Johannesburg —Today, as the first World Cup ever hosted in Africa gathers pace, an alternative international football tournament will highlight the disastrous reversal in the fight against HIV/AIDS that risks the unnecessary deaths of millions.

Protesting against international donors backtracking in the fight against HIV/AIDS, a unique HALFTIME! tournament, organised by medical humanitarian organisation Médecins Sans Frontières (MSF), brings teams of people living with HIV from across Southern Africa to compete in Johannesburg, while similar football matches will take place simultaneously across the world.

“Can you imagine the massive outcry if someone stopped the World Cup after the semi-finals? Or if the referee just allowed the final match to be played until halftime only? Yet right now the battle against the HIV/AIDS emergency is being stalled before half-time, risking the lives of 9 million people in need of treatment,” says Dr Gilles van Cutsem, MSF project coordinator in Khayelitsha, South Africa.

Today four million people worldwide are alive and on antiretroviral (ARV) treatment largely thanks to the political will and financial support of international donors. However, over the last 18 months MSF has witnessed a disturbing shift in HIV/AIDS treatment funding.

MSF’s recently released report entitled “No time to quit: HIV/AIDS treatment gap widening in Africa” reveals, through analysis of eight sub-Saharan countries, how major international funding institutions such as PEPFAR, the World Bank, UNITAID, and donors to the Global Fund have decided to cap, reduce or withdraw their spending on HIV treatment and life-saving ARV drugs over the past year and a half.

“Only one in three people living with HIV in urgent need of ARVs have access to it –so we are not halfway there yet in treating everyone. The HIV/AIDS emergency is not over and halftime is no time to quit! Millions of people are at risk dying within the next few years if we don’t do more now to keep donors to their promises. They committed to it, publicly and they knew the treatment is life long,” says Dr. Van Cutsem.

Only one in three people living with HIV in urgent need of ARVs have access to it –so we are not halfway there yet in treating everyone. Dr Gilles van Cutsem, MSF project coordinator in Khayelitsha

HALFTIME! in Johannesburg brings together people living with HIV, members of the Treatment Action Campaign health activist group, and MSF staff from HIV treatment projects in the Southern African region for a 5-a-side football tournament.
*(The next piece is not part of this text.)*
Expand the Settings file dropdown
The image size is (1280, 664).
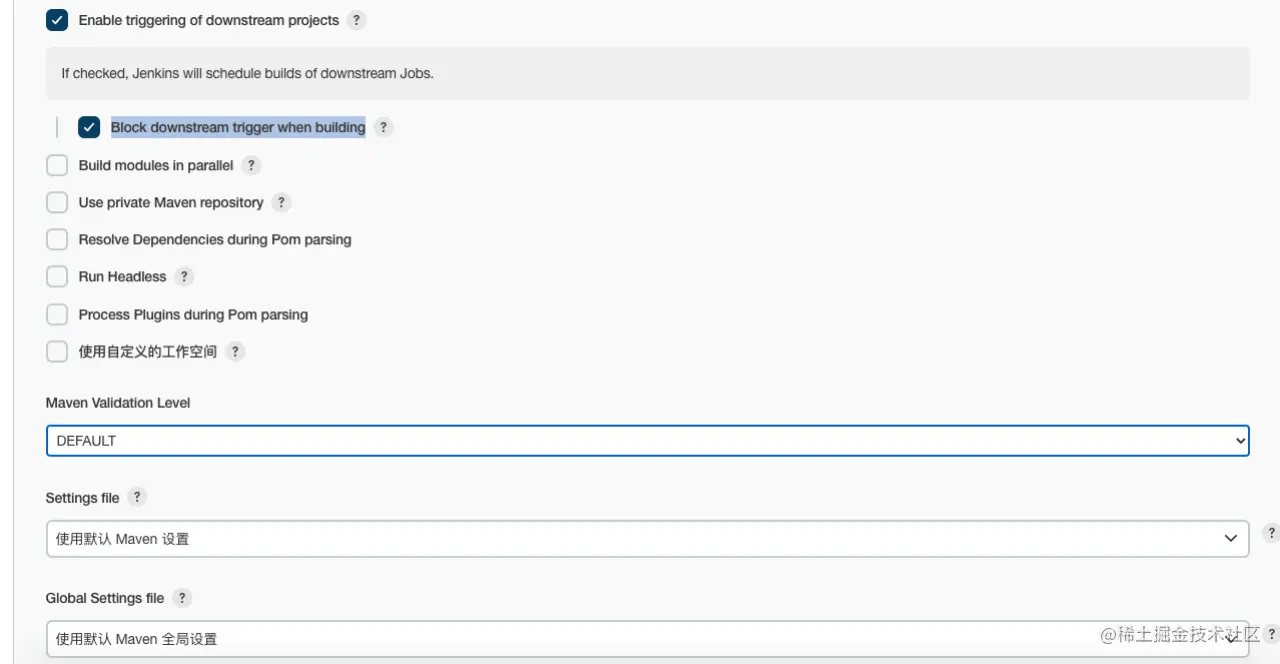pos(647,538)
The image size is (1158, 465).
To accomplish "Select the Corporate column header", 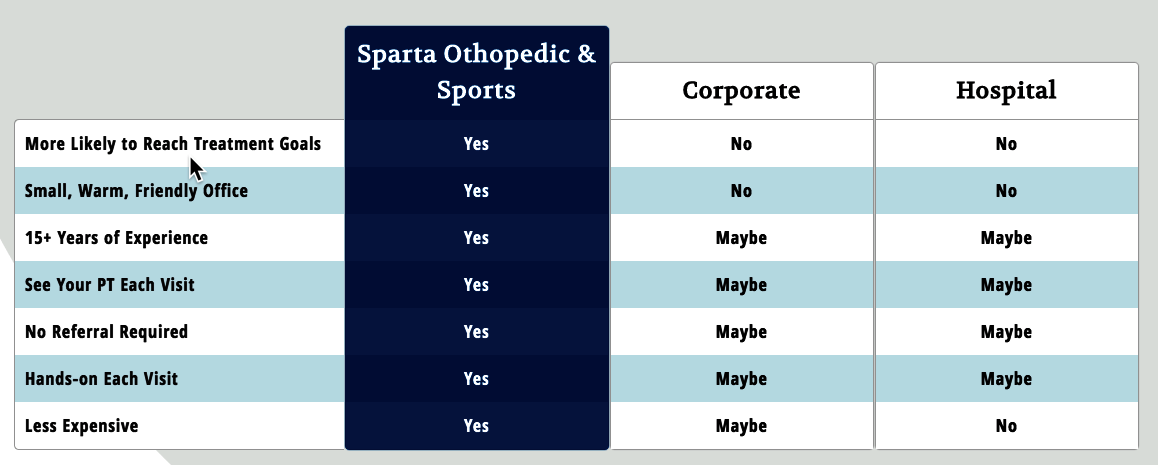I will (741, 90).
The players in the six teams from South Africa, Mozambique, Swaziland and Zimbabwe are all alive today because of the availability of ARVs They are calling on donors to stay in the life-or-death HIV/AIDS match.

“Playing soccer makes me feel like I am alive. Before going on treatment people were actually counting down the days until my death. Now, with treatment, people see me as a person, and not as a corpse,” says Janet Mpalume, a Zimbabwean MSF patient playing in the HALFTIME! tournament. “However, many other people in need of treatment are dying out there now. The promises to them must be kept.”

The six teams in the HALFTIME! tournament in Johannesburg may be competitors on the field but they are all united behind a common goal in their quest to remind the world the HIV crisis is not over.

Cutbacks from international donors come amid a backdrop of insufficient domestic contributions to health when more than half of African countries underspend on health care. MSF calls on international donors to recommit to their pledges to keep on funding life-saving ARV drugs and treatment programmes in the deciding match against HIV/AIDS.